Entries provided Start Marker

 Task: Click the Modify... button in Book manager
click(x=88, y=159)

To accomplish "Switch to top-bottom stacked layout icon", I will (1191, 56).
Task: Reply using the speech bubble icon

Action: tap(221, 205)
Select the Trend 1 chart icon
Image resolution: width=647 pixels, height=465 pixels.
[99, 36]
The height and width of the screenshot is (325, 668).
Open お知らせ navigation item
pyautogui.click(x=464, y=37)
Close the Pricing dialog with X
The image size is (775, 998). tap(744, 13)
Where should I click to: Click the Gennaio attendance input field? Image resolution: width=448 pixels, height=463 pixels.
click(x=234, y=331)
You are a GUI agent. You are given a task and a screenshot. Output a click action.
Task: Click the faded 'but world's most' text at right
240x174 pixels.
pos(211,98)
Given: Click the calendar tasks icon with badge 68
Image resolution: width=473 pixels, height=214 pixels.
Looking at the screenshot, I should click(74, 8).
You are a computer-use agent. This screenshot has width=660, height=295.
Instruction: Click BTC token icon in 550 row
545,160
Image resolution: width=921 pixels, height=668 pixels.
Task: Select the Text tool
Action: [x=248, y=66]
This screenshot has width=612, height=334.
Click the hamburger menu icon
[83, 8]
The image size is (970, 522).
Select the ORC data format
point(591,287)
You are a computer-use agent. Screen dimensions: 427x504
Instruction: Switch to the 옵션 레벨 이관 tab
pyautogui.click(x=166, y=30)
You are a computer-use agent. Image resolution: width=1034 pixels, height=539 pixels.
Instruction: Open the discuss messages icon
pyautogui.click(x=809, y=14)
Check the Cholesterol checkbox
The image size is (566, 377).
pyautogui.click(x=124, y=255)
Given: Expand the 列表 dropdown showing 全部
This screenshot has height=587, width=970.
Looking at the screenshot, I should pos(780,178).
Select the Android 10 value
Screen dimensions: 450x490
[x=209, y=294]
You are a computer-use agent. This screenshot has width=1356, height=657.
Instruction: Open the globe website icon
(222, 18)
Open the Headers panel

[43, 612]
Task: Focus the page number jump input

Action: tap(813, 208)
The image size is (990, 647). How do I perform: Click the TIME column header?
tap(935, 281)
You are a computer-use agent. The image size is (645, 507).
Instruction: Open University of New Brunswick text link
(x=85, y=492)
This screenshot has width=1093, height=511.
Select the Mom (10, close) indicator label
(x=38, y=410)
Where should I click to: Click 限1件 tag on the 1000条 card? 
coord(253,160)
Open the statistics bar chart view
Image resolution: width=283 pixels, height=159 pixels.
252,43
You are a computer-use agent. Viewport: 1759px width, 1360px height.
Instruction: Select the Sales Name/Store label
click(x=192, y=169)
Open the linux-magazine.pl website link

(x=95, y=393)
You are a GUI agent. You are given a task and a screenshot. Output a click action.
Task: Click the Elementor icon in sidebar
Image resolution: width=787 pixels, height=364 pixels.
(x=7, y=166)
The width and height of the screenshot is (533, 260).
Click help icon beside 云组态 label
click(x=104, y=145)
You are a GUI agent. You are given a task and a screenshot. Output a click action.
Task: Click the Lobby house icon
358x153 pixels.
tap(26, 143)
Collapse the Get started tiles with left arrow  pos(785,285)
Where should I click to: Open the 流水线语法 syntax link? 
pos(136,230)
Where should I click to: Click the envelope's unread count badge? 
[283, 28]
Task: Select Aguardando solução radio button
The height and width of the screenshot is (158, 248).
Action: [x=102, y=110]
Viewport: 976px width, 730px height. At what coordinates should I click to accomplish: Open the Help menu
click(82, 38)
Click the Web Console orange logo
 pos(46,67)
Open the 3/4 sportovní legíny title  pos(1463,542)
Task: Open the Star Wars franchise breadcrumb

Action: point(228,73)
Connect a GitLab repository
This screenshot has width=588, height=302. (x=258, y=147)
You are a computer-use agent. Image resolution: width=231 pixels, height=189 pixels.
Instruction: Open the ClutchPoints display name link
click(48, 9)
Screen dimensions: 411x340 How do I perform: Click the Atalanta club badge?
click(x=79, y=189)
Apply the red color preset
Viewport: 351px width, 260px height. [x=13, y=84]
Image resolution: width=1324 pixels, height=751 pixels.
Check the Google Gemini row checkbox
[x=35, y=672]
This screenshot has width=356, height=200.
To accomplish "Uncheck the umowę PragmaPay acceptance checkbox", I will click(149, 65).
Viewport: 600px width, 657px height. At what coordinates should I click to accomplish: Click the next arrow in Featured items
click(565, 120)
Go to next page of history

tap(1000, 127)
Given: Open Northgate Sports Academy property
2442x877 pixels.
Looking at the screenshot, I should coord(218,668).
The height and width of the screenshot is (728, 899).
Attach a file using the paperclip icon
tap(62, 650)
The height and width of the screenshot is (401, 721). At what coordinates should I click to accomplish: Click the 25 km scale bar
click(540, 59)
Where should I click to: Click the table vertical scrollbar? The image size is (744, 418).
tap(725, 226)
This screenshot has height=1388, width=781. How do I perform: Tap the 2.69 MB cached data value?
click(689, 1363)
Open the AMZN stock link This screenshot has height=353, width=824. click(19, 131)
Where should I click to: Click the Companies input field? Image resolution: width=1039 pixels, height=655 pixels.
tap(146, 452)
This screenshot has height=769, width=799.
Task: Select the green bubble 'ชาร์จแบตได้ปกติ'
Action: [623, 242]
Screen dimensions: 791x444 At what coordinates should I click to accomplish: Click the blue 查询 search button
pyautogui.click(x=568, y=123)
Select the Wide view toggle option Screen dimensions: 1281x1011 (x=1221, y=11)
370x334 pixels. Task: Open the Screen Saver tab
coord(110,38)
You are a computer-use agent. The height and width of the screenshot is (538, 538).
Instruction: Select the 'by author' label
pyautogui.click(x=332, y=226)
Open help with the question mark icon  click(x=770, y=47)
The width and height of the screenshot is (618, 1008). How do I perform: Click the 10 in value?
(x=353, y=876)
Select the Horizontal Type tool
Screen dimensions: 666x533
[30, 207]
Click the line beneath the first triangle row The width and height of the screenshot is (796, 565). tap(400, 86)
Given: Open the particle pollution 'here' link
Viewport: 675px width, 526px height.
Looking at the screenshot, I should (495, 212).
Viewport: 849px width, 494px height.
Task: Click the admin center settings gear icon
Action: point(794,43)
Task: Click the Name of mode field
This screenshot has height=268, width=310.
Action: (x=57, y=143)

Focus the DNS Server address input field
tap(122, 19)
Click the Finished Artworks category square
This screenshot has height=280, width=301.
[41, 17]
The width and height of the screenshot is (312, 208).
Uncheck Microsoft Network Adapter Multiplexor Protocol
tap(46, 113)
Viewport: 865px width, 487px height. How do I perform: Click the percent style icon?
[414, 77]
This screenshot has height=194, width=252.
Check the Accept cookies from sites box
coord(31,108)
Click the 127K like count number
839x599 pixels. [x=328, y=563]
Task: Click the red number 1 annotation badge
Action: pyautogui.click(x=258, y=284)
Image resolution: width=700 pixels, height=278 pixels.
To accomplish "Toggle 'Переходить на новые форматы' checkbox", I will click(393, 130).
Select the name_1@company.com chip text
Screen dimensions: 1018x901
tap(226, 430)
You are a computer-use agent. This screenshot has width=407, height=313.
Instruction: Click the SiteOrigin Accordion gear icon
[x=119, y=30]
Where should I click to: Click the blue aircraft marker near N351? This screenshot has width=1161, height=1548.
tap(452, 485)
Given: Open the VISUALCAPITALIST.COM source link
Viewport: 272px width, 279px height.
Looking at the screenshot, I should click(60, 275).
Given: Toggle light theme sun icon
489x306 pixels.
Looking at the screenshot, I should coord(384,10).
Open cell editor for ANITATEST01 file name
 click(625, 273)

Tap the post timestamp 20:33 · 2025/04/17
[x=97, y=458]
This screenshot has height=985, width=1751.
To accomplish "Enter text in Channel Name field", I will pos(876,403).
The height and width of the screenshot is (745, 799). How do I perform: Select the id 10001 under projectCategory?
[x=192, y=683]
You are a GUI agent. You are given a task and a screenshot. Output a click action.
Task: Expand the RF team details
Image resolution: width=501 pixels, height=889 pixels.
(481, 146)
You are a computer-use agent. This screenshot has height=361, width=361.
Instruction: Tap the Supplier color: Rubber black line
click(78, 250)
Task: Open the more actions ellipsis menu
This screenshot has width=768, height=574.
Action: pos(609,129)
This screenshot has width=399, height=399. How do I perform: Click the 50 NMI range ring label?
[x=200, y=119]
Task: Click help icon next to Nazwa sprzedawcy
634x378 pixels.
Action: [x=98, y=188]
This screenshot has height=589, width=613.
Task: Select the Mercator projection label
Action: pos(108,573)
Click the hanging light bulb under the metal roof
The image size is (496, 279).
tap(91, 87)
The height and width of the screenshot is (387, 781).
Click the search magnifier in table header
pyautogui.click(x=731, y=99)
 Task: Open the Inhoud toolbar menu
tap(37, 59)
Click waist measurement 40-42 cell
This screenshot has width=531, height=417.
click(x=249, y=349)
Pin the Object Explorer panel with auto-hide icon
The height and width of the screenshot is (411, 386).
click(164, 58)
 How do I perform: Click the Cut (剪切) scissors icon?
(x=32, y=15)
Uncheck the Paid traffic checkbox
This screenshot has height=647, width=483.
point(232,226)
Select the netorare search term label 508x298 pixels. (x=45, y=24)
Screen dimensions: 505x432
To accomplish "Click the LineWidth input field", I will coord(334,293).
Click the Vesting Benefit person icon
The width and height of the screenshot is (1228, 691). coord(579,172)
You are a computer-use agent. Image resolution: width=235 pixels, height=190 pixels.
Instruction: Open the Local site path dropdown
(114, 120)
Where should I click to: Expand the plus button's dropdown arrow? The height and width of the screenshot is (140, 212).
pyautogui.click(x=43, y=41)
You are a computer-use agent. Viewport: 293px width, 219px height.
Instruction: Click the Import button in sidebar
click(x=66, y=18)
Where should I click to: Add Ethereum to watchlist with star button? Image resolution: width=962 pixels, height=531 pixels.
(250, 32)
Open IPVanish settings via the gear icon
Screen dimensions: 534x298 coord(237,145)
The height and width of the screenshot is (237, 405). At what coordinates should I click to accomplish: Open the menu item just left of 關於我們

Entries provided End Marker

Filter the entries and keep only the lines holding "light".

§ Result of the exercise
Given: Toggle light theme sun icon
Click the hanging light bulb under the metal roof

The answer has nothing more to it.